Born on 22 December 1818, in Parzham, Bavaria, Johann Evangelist Birndorfer was the second youngest of twelve children born to Bartholomäus Birndorfer and Gertrude Niedermayer. Five of his siblings died in infancy. From a young age, he displayed remarkable devotion, frequently visiting the church and making pilgrimages to shrines of the Blessed Mother, often on foot and while fasting. After his mother’s death when he was fourteen and his father’s two years later, John continued to work on the family farm. Following a parish mission in 1838, he decided to pursue a religious life. At the age of thirty‑one, after distributing his inheritance, he was admitted as a lay brother among the Capuchin friars in 1849. He made his profession in 1852. During his novitiate in Laufen, he was given the religious name Conrad, in honour of Conrad of Piacenza.
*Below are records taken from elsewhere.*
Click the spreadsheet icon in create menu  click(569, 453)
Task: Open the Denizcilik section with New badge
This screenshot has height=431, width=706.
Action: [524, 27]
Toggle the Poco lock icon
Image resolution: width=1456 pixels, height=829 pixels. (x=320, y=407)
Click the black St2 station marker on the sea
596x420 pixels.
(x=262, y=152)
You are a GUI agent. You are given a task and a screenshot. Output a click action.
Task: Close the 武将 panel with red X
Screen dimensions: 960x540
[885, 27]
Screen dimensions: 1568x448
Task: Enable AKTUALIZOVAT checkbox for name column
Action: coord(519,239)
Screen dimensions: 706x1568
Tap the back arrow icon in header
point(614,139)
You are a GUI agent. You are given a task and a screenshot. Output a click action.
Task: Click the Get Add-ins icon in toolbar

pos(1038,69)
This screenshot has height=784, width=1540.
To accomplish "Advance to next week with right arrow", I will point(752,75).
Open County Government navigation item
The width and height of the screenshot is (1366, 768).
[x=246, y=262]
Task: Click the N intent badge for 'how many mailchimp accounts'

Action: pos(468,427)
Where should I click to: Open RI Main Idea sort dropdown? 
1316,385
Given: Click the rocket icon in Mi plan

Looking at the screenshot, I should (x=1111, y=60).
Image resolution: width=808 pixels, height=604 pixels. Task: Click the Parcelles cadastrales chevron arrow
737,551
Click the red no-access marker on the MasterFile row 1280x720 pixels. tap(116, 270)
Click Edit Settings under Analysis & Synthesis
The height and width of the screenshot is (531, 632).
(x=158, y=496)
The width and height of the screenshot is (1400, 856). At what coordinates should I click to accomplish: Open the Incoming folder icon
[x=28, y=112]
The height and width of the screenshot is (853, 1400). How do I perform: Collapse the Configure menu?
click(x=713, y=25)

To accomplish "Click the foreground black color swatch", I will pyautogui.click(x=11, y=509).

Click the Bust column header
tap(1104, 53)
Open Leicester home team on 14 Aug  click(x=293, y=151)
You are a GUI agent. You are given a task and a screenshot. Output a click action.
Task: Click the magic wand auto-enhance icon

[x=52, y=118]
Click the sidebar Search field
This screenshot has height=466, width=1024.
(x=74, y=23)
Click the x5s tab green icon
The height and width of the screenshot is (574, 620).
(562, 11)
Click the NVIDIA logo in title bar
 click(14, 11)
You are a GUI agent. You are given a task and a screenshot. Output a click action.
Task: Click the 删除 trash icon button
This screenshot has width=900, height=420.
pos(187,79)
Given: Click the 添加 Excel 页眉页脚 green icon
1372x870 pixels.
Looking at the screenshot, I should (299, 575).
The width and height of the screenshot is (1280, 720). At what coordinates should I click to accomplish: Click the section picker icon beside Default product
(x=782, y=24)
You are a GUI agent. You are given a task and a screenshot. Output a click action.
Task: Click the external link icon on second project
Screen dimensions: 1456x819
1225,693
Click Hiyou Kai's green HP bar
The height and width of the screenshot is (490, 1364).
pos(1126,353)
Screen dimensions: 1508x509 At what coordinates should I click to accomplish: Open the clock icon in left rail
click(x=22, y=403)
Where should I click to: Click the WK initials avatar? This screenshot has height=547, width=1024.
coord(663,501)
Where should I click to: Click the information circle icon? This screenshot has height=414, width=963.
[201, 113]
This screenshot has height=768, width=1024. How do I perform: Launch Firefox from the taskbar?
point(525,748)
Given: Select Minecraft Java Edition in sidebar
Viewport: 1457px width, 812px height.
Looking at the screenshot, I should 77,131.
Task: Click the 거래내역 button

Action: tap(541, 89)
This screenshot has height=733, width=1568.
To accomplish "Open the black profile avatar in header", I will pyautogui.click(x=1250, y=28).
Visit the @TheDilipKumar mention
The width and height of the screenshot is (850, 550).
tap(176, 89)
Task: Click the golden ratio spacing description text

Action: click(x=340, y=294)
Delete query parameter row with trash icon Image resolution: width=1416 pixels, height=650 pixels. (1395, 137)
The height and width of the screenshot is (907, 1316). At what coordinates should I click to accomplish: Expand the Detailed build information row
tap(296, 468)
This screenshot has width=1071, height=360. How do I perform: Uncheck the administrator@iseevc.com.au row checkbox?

Immediately after his profession, Brother Conrad was assigned to the friary of St. Anna in Altötting, which served the Shrine of Our Lady of Altötting, the national shrine of Bavaria. He was given the demanding role of porter, a position he held for forty‑one years until his death. He often deprived himself of sleep to dedicate time to prayer in the friars’ oratory or the church. His spirituality was simple and profound, centered on love for God and suffering, as he expressed in his writings. He often used phrases like “In Gottes Namen” (In the name of God) and “Wie der liebe Gott es will” (As the good God wills).
He died on 21 April 1894, in the friary where he had served for over four decades.
St. Conrad’s heroic virtues and the miracles attributed to him led to his beatification by Pope Pius XI in 1930. Four years later, in 1934, the same pope canonized him, inscribing his name in the list of saints. His feast day is celebrated on 21 April.
St. Conrad of Parzham is the patron saint of the Mid‑America Province of Capuchin Friars and, since 1984, also the patron saint of the Diocese of Passau. The St. Augustine Province of Capuchins in Pittsburgh also considers him a special patron.